> **EXERCICES À FAIRE**:
A. Recopiez l'extrait cité depuis « Frédéric Farah. Si » jusqu'à « relancer l’économie européenne. » inclus.
B. Dans l'extrait cité, sur quoi l'ajustement doit-il se faire en cas de choc économique, d'après l'idée de la réforme des retraites ?

> **EXTRAIT CITÉ**:
####
Pourrait-il alors y avoir une sortie "accidentelle" de l’Euro ? Même si personne ne le souhaite, on peut le penser.

En France, nous entretenons un rapport étroit avec l’Italie. L’impact peut donc être considérable. D’autre part, la reprise de l’emploi dans l’Hexagone est précaire et fragile. Notre système de santé va supporter un choc terrible. Le paysage peut donc amener à la crise. Il faut être prudent mais cela ne me paraît pas impensable.

Que se serait-il passé en France si la réforme des retraites était en vigueur ?

Frédéric Farah. Si la réforme des retraites existait aujourd’hui avec le conseil de la règle d’or, l’effet sur les retraites serait catastrophique. Car l’idée est, qu’en cas de choc économique, l’ajustement doit se faire sur les pensions, pour maintenir le système à l’équilibre.

Ce serait donc la double mort pour les retraités : en plus d’être plus vulnérables à l’épidémie, les personnes âgées auraient vu leur pension chuter.

Comment endiguer cette crise ?

Frédéric Farah. La réponse qui pourrait revenir et qui a montré toutes ces limites, est l’action coordonnée des banques centrales. Elle a effectivement joué un rôle positif dans une certaine mesure, mais a en même temps fabriqué des bulles spéculatives. Elle a en réalité maintenu artificiellement une stabilité financière sans jamais complètement relancer l’économie européenne.

La banque centrale pourrait alors briser le tabou allemand et réaliser un coup de force. Comment ? En intervenant en Europe sur le marché primaire des dettes et non sur le marché secondaire, afin d’éviter les spéculations sur la dette des Etats.

Mais à part son arsenal de mesures conventionnelles dont nous avons vu les limites, elle a déjà tout fait.

Aujourd’hui, pour empêcher cette propagation, il faudrait consentir à abandonner des dogmes de déficit et de dettes, et entrevoir quelque chose de pourtant inenvisageable au niveau européen : s’asseoir sur le traité de Maastricht et réaliser un soutien massif.
####
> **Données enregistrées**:
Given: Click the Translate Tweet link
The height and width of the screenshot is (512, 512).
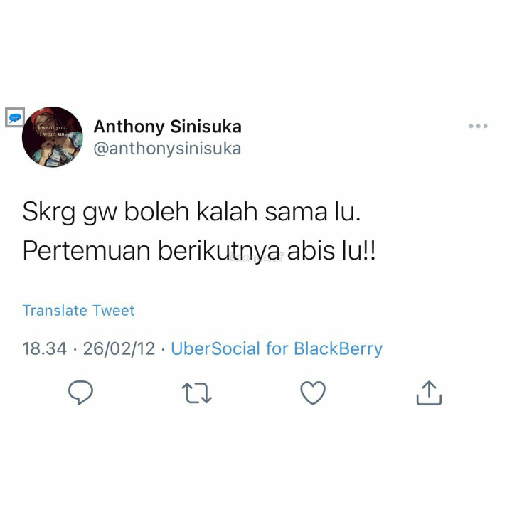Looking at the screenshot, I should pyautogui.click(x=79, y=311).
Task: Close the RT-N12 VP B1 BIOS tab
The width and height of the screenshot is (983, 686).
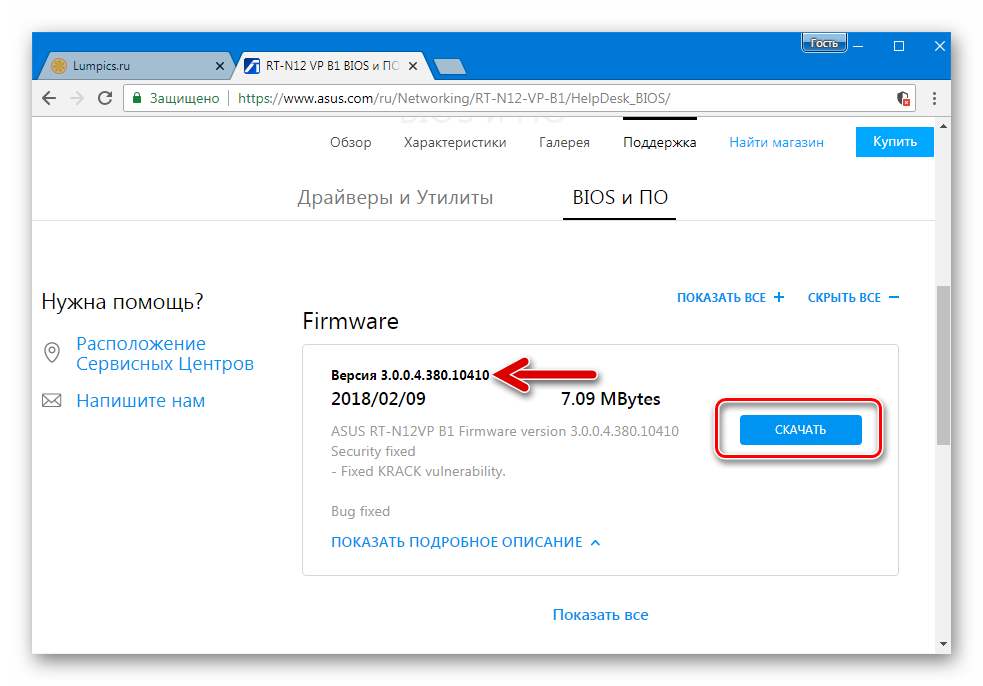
####
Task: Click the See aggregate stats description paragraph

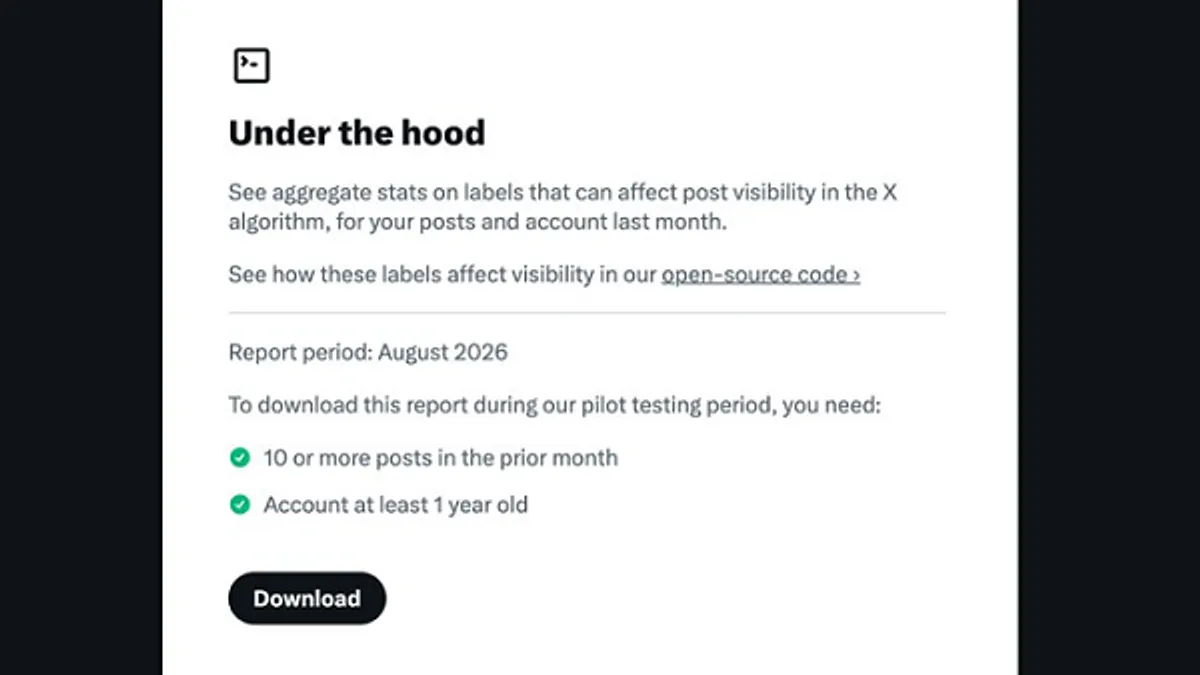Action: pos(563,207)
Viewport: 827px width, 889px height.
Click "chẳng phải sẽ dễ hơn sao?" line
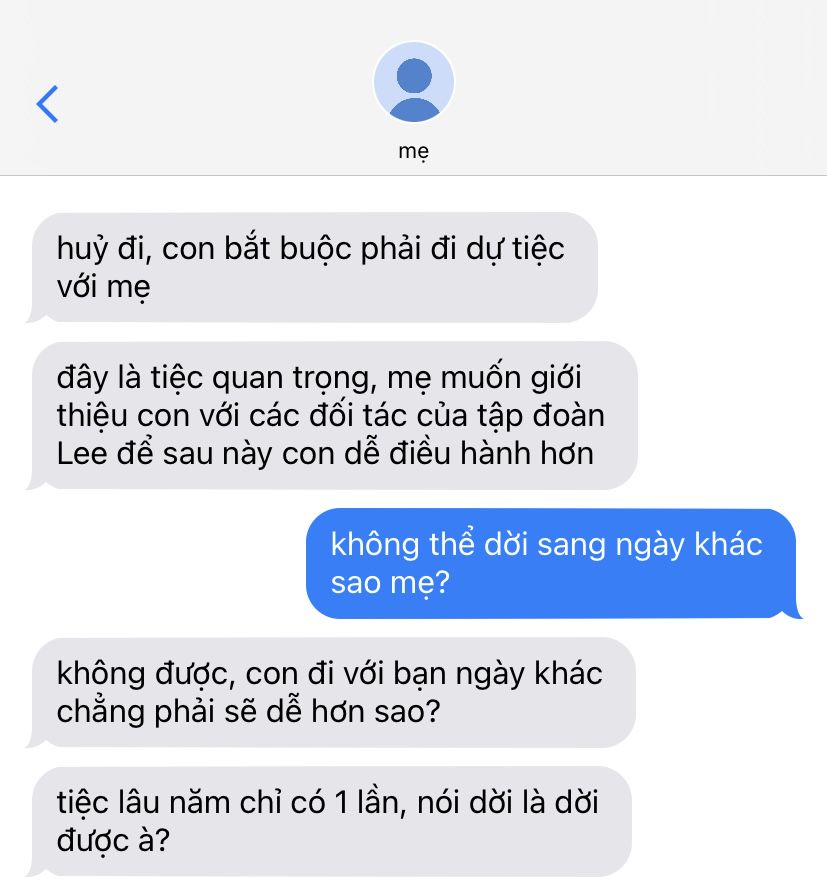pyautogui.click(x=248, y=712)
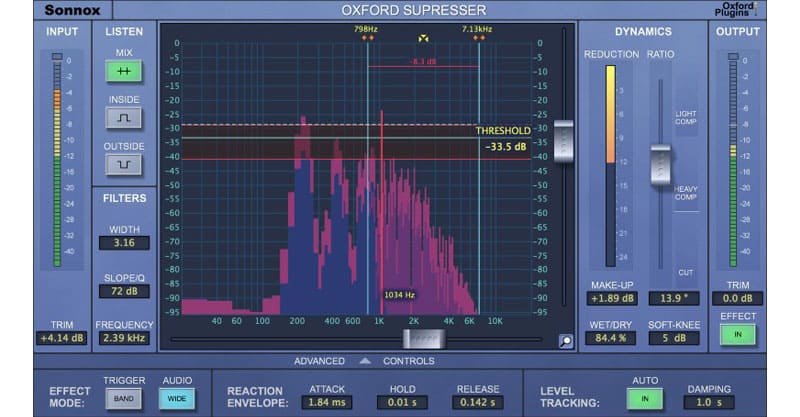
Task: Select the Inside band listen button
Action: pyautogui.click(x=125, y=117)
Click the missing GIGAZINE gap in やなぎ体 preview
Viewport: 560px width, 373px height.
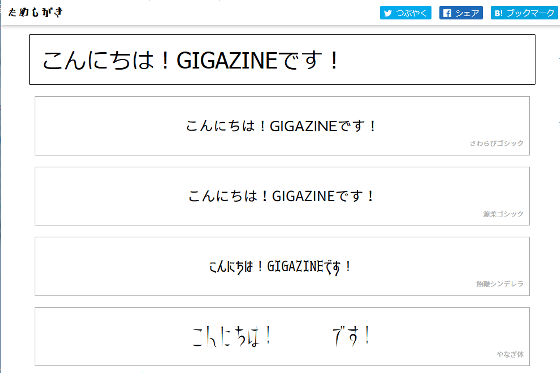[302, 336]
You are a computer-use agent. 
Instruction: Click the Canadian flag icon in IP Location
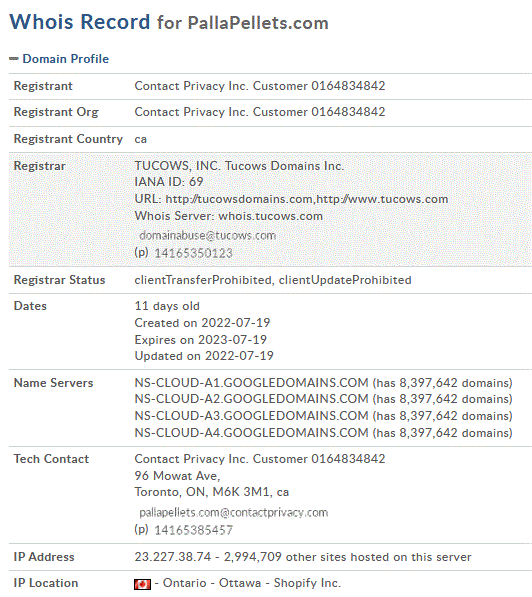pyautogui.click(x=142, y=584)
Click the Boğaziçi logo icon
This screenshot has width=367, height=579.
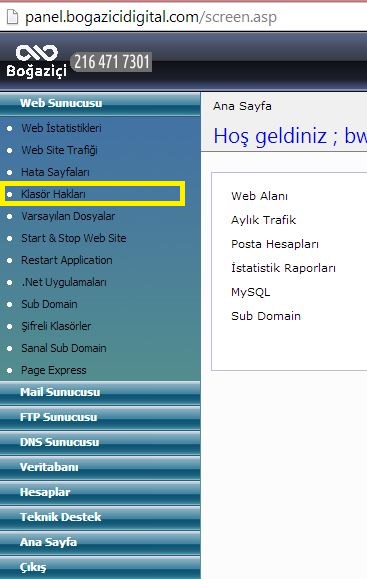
####
> **RÉPONSES CI-DESSOUS**:
A.
Frédéric Farah. Si la réforme des retraites existait aujourd’hui avec le conseil de la règle d’or, l’effet sur les retraites serait catastrophique. Car l’idée est, qu’en cas de choc économique, l’ajustement doit se faire sur les pensions, pour maintenir le système à l’équilibre.

Ce serait donc la double mort pour les retraités : en plus d’être plus vulnérables à l’épidémie, les personnes âgées auraient vu leur pension chuter.

Comment endiguer cette crise ?

Frédéric Farah. La réponse qui pourrait revenir et qui a montré toutes ces limites, est l’action coordonnée des banques centrales. Elle a effectivement joué un rôle positif dans une certaine mesure, mais a en même temps fabriqué des bulles spéculatives. Elle a en réalité maintenu artificiellement une stabilité financière sans jamais complètement relancer l’économie européenne.

B. Sur les pensions, pour maintenir le système à l'équilibre.